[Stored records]
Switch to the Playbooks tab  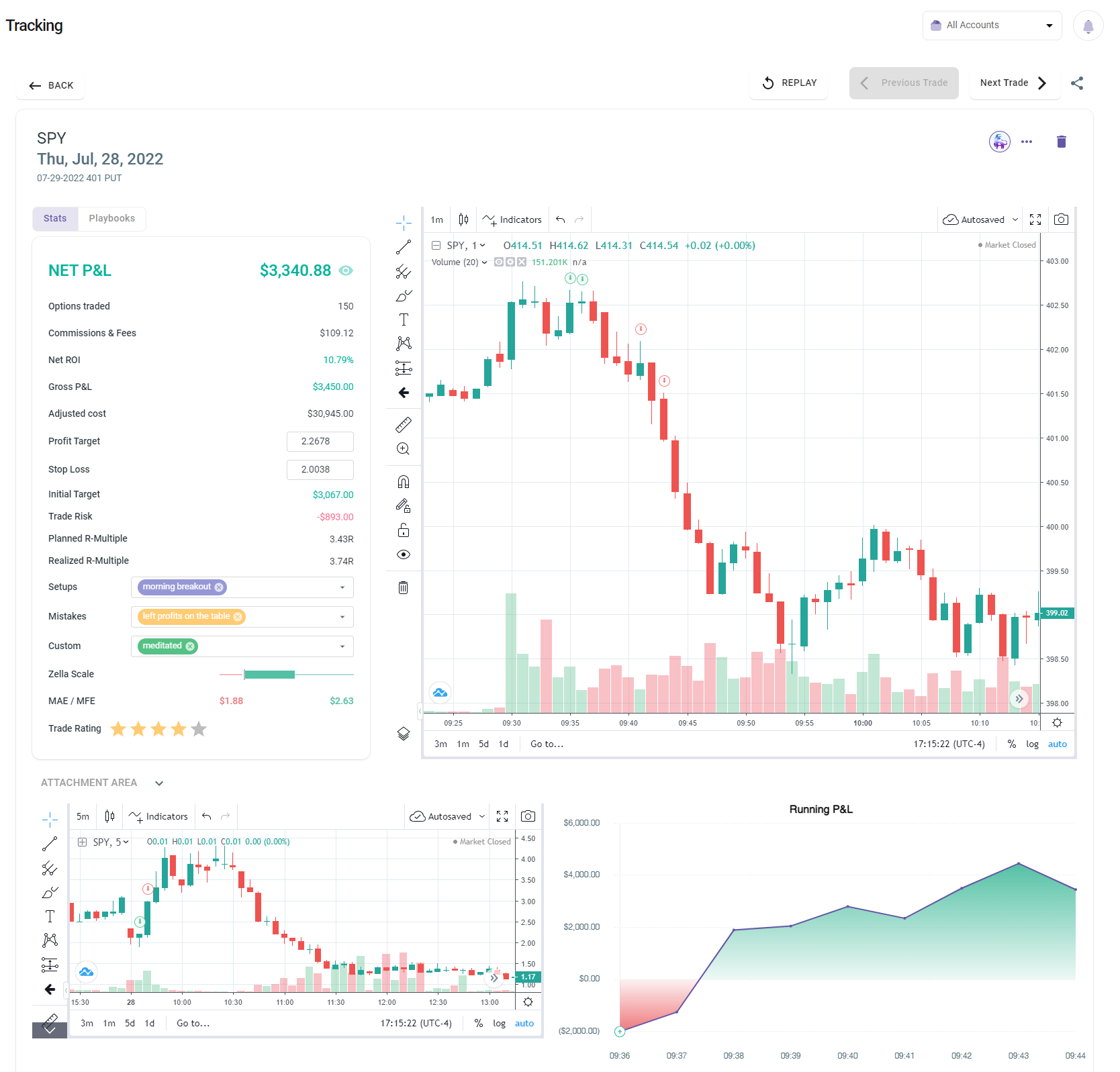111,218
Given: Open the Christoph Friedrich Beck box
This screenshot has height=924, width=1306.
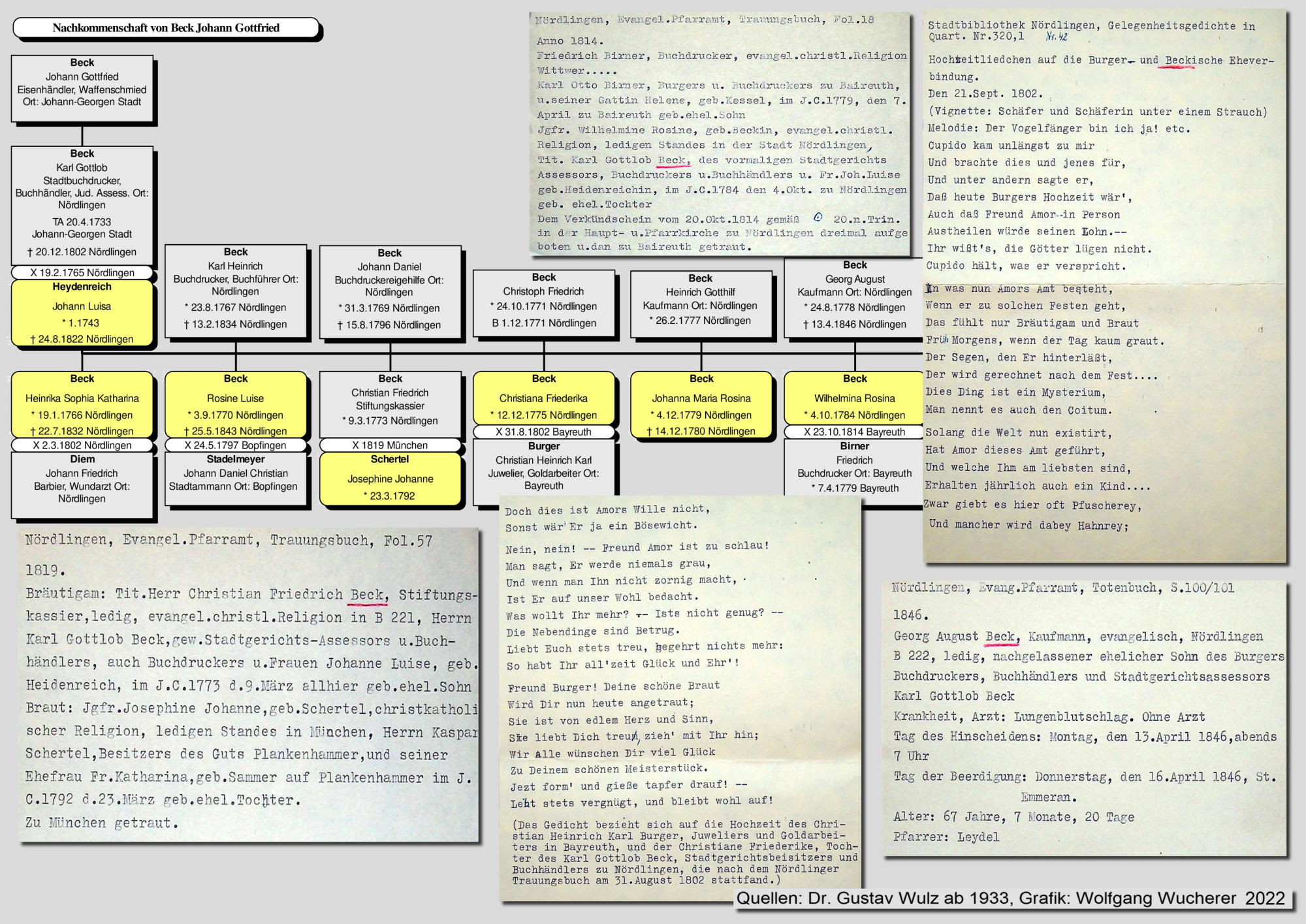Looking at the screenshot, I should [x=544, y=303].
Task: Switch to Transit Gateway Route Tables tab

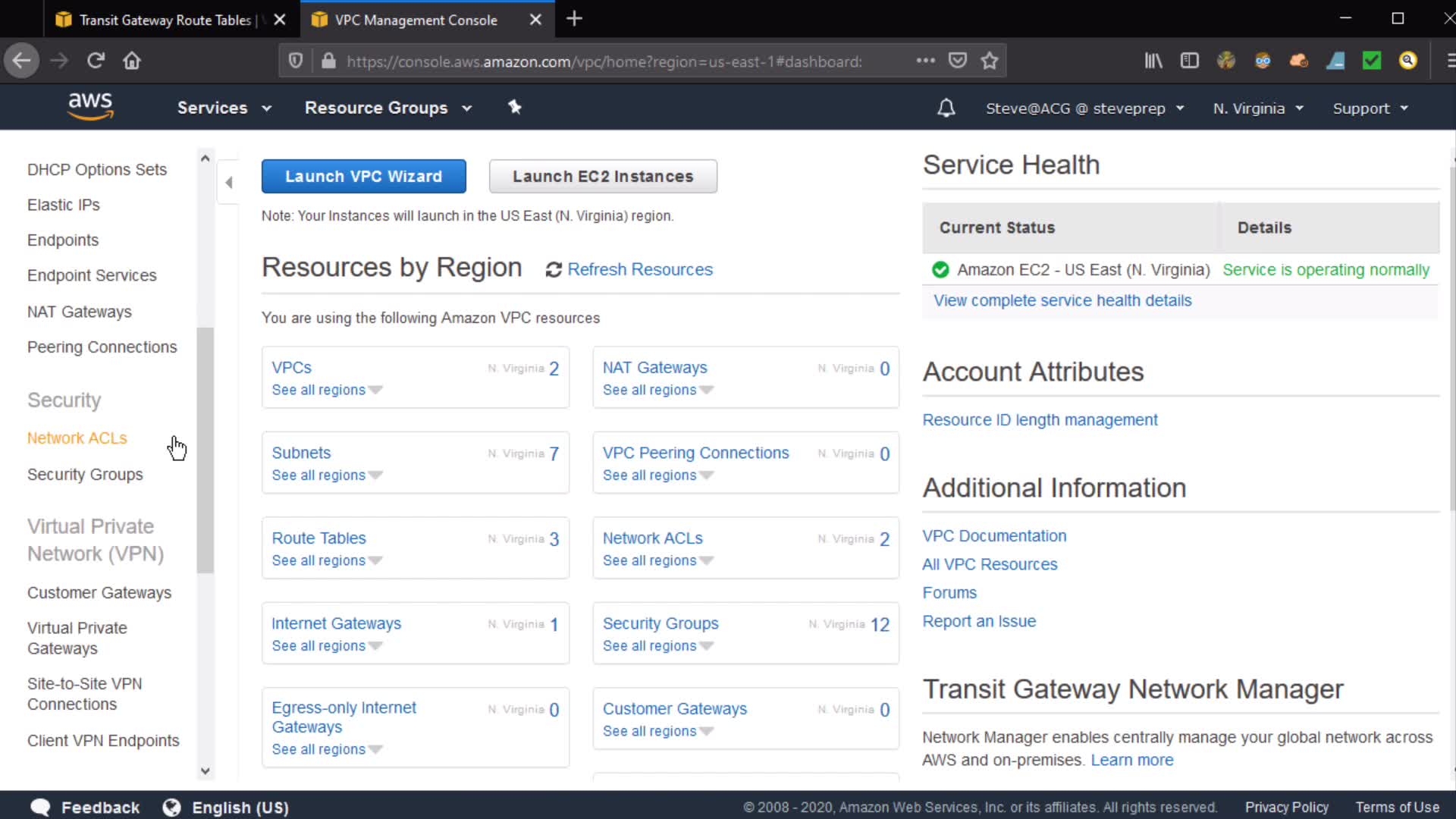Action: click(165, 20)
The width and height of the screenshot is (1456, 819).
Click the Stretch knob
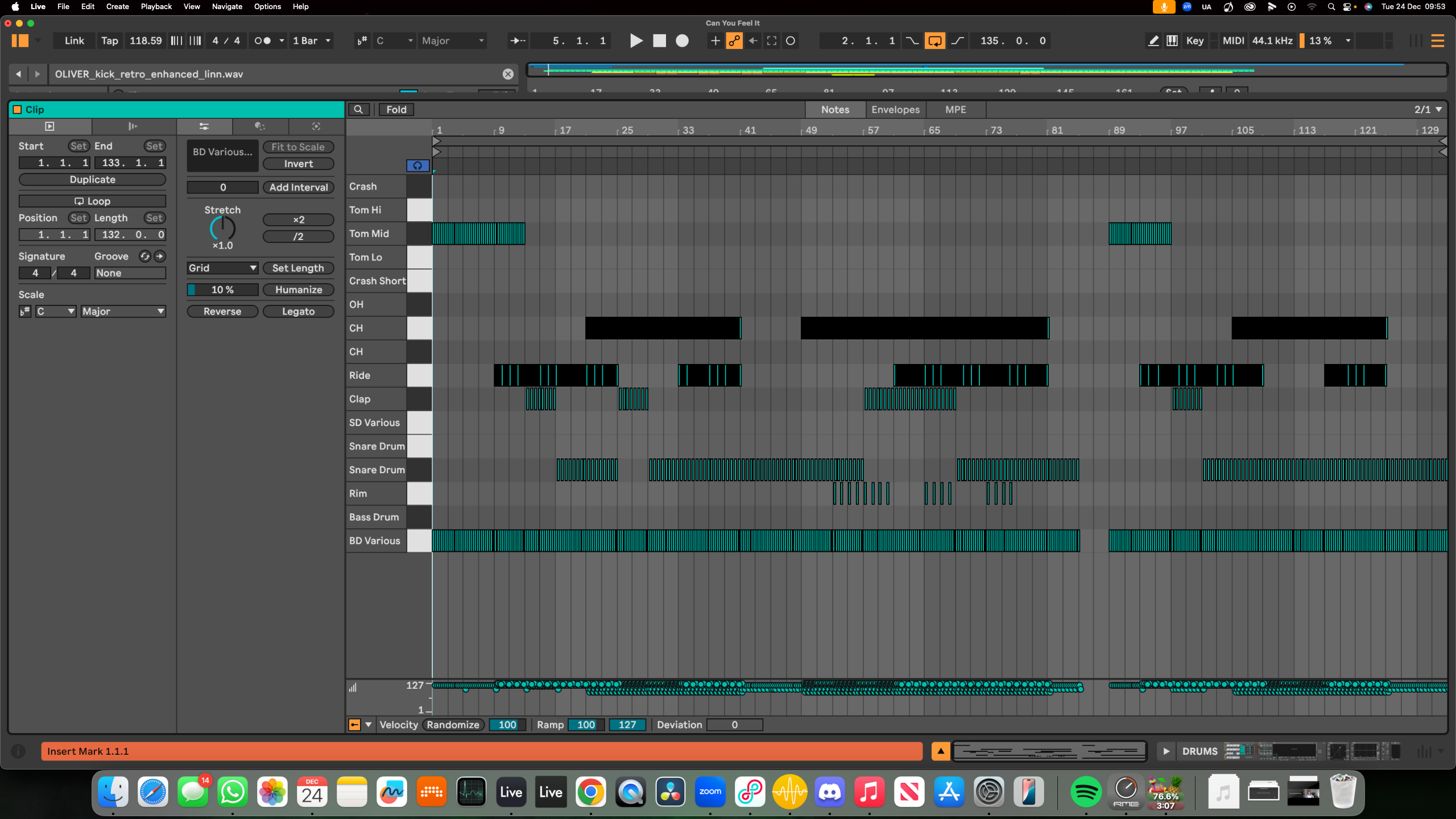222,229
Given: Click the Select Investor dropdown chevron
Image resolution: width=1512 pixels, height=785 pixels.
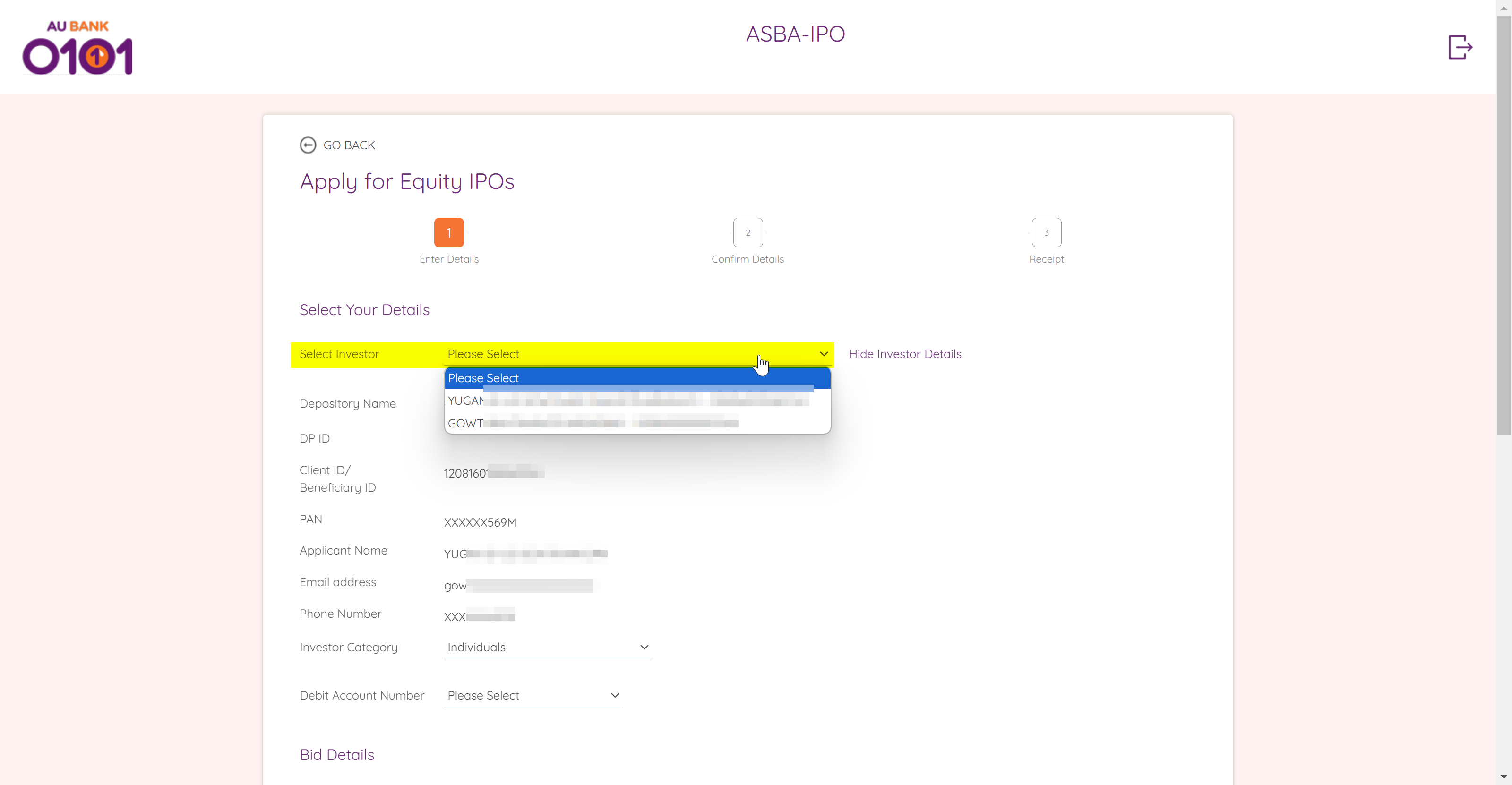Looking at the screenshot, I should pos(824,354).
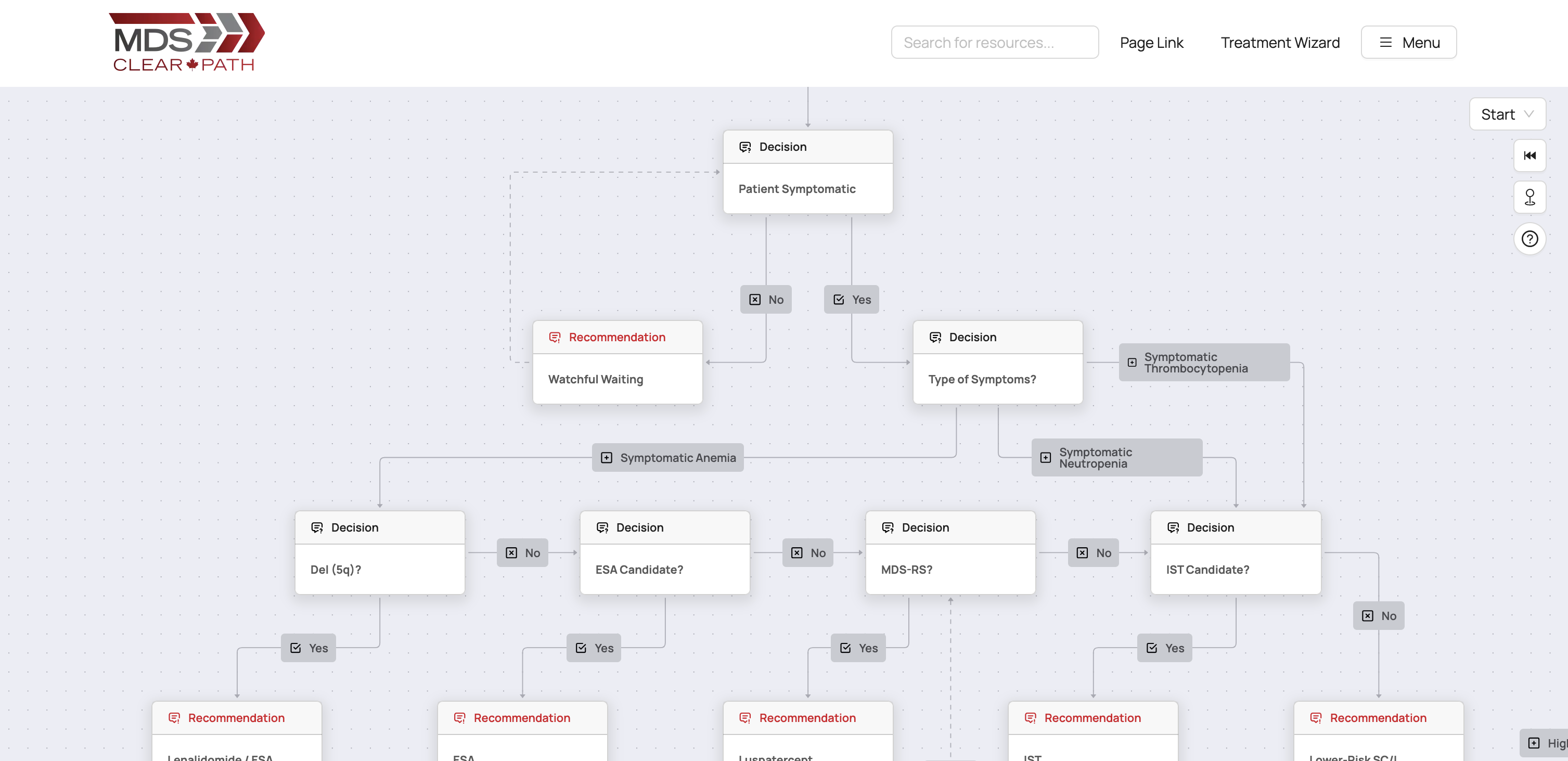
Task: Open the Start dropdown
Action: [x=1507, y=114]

| Exercise objective |
Drop the pictures, then write out only the lines running from the one containing "The width and" through the last line above, both included, exactly.

| Solution for this problem |
The width and height of the screenshot is (1456, 819).
Click the Stretch knob
222,229
Given: Click the Select Investor dropdown chevron
Image resolution: width=1512 pixels, height=785 pixels.
Looking at the screenshot, I should pos(824,354).
Task: Open the Start dropdown
Action: [x=1507, y=114]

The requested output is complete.